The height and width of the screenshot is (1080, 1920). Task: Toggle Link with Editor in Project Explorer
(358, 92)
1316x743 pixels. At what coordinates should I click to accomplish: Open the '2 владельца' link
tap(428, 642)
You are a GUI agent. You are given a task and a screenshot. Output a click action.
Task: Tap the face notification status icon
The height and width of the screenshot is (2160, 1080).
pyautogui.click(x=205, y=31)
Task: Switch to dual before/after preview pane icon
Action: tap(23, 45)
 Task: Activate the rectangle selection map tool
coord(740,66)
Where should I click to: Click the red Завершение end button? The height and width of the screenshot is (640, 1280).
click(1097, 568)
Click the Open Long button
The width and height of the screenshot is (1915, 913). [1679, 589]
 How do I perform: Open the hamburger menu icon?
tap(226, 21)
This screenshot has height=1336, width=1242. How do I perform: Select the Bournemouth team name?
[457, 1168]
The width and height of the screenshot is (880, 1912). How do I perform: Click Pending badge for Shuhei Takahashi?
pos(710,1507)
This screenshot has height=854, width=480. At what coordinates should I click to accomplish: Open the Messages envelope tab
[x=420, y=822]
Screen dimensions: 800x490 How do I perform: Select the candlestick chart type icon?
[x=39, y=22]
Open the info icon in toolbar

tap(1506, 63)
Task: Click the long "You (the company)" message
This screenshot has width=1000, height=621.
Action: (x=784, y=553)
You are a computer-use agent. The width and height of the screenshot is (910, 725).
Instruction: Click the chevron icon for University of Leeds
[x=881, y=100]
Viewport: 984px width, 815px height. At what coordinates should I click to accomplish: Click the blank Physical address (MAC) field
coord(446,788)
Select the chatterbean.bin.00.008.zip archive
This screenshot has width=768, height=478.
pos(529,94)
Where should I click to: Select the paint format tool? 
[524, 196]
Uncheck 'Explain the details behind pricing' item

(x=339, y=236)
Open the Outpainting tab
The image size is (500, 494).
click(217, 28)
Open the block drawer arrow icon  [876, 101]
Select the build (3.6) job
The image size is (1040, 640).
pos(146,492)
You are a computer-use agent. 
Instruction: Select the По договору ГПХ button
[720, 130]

::::::

The problem -
Copy every one of the entries above, reproducing each line word for word and character for character.

Answer for the task -
The height and width of the screenshot is (1080, 1920). Task: Toggle Link with Editor in Project Explorer
(358, 92)
1316x743 pixels. At what coordinates should I click to accomplish: Open the '2 владельца' link
tap(428, 642)
You are a GUI agent. You are given a task and a screenshot. Output a click action.
Task: Tap the face notification status icon
The height and width of the screenshot is (2160, 1080).
pyautogui.click(x=205, y=31)
Task: Switch to dual before/after preview pane icon
Action: tap(23, 45)
 Task: Activate the rectangle selection map tool
coord(740,66)
Where should I click to: Click the red Завершение end button? The height and width of the screenshot is (640, 1280).
click(1097, 568)
Click the Open Long button
The width and height of the screenshot is (1915, 913). [1679, 589]
 How do I perform: Open the hamburger menu icon?
tap(226, 21)
This screenshot has height=1336, width=1242. How do I perform: Select the Bournemouth team name?
[457, 1168]
The width and height of the screenshot is (880, 1912). How do I perform: Click Pending badge for Shuhei Takahashi?
pos(710,1507)
This screenshot has height=854, width=480. At what coordinates should I click to accomplish: Open the Messages envelope tab
[x=420, y=822]
Screen dimensions: 800x490 How do I perform: Select the candlestick chart type icon?
[x=39, y=22]
Open the info icon in toolbar

tap(1506, 63)
Task: Click the long "You (the company)" message
This screenshot has width=1000, height=621.
Action: (x=784, y=553)
You are a computer-use agent. The width and height of the screenshot is (910, 725).
Instruction: Click the chevron icon for University of Leeds
[x=881, y=100]
Viewport: 984px width, 815px height. At what coordinates should I click to accomplish: Click the blank Physical address (MAC) field
coord(446,788)
Select the chatterbean.bin.00.008.zip archive
This screenshot has width=768, height=478.
pos(529,94)
Where should I click to: Select the paint format tool? 
[524, 196]
Uncheck 'Explain the details behind pricing' item

(x=339, y=236)
Open the Outpainting tab
The image size is (500, 494).
click(217, 28)
Open the block drawer arrow icon  [876, 101]
Select the build (3.6) job
The image size is (1040, 640).
pos(146,492)
You are a computer-use agent. 
Instruction: Select the По договору ГПХ button
[720, 130]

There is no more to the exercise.